In the event that you DO have a lump, then it's always possible that a local experienced midwife would be able to check for an abscess, [or maybe an Infant Feeding or Breastfeeding Co-ordinator] , and that they might be able to signpost you to the best person to clear it (by aspiration usually). Some hospitals will do an ultrasound of the breast which enables them to see if there is an abscess.

You may have tried expressing from the side your baby doesn't willingly take, and been disappointed with the result - but please rest assured that the amount you can express is not an accurate indicator of the amount your baby can suckle from you, as they are far more efficient at draining a breast than a pump could ever be! If you feel baby is really feeding only from the other side and you wish to breastfeed from both then a cause a 'cure' need to be established, but in the meantime do continue expressing from the 'fussy' side as much as you are able, perhaps to give to baby via a syringe or cup (depending on age - or a beaker if older) and to keep trying to breastfeed baby on that side as well, especially when sleepy, as many Mums with this issue report that baby will feed better from the 'fussy' side eg during the night.

Often the descriptions which mothers give of the 'fussy' breast and baby's behaviour do suggest that improving the baby's positioning and attachment on that side could be helpful.

It could be to do with the way you bring the baby to you on that side, since once a mother finds one side more awkward it can lead to quite a different way of handling the feed on that side, even with a hand round the back of the head 'because the baby fusses' for that side only! Babies don't like to have their heads restrained while feeding, so it WILL make for a fussier feed.

It may be worth considering if/where you sit to feed - if you routinely sit at one end of a sofa it may simply be either that you are leaning on the sofa-arm so the baby is brought too far across (nose round towards armpit), or if it the other way then it could be that your baby's feet are pushing off and their nose is too far round towards the armpit that way! Having a baby who has grown since the Mum learned to attach them 'properly' is a common reaosn for mums of older babies to start to have pain on feeding - because they simply haven't adjusted their position in line with their new bigger child!

However, whatever the reason for it if it IS sub-optimal attachment, it is important to remain watchful of the 'fussy' breast, and how you feel generally, as it is also possible that the symptoms point to a blocked duct which if left unchecked could become mastitus which is best avoided, or an abscess - see above.

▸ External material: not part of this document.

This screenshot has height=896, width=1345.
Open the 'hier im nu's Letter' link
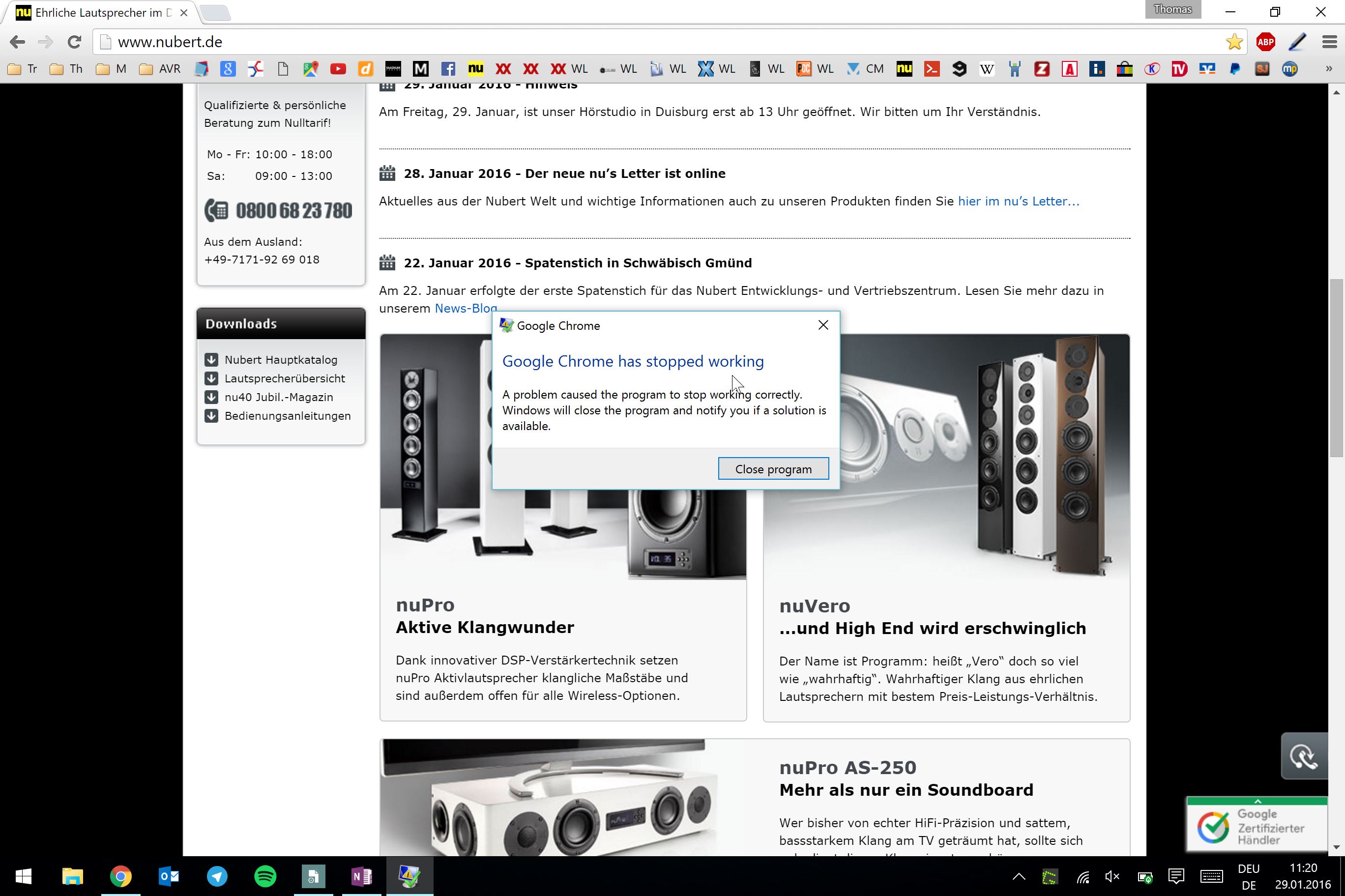point(1018,201)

If you aRE trying to get baby back onto breast, then once all the possible risks above have been checked for (mastitus, blocked duct, abcess etc) then once baby is feeding fromt he breast again, it's useful to encourage better flow of milk using a technique called breast compression
during feeds if you can keep baby on, and/or expressing after baby has given up feeding on that side. This would help to improve her supply over a few days.

It would be good get some continued support with this, because as you've already read, the amount you may be able to express isn't it isn't a true relection of the milk available to your baby, and it can take a couple of days to be effective, during which time your baby may actually be getting more milk directly at the breast anyway: you might notice this by the baby's improved behaviour and response. Often, after a pattern of 'fussiness' on one side has developed, and a supply on one side has been affected, the you'll need to have a plentiful supply in her breast for the baby to be interested in feeding there again.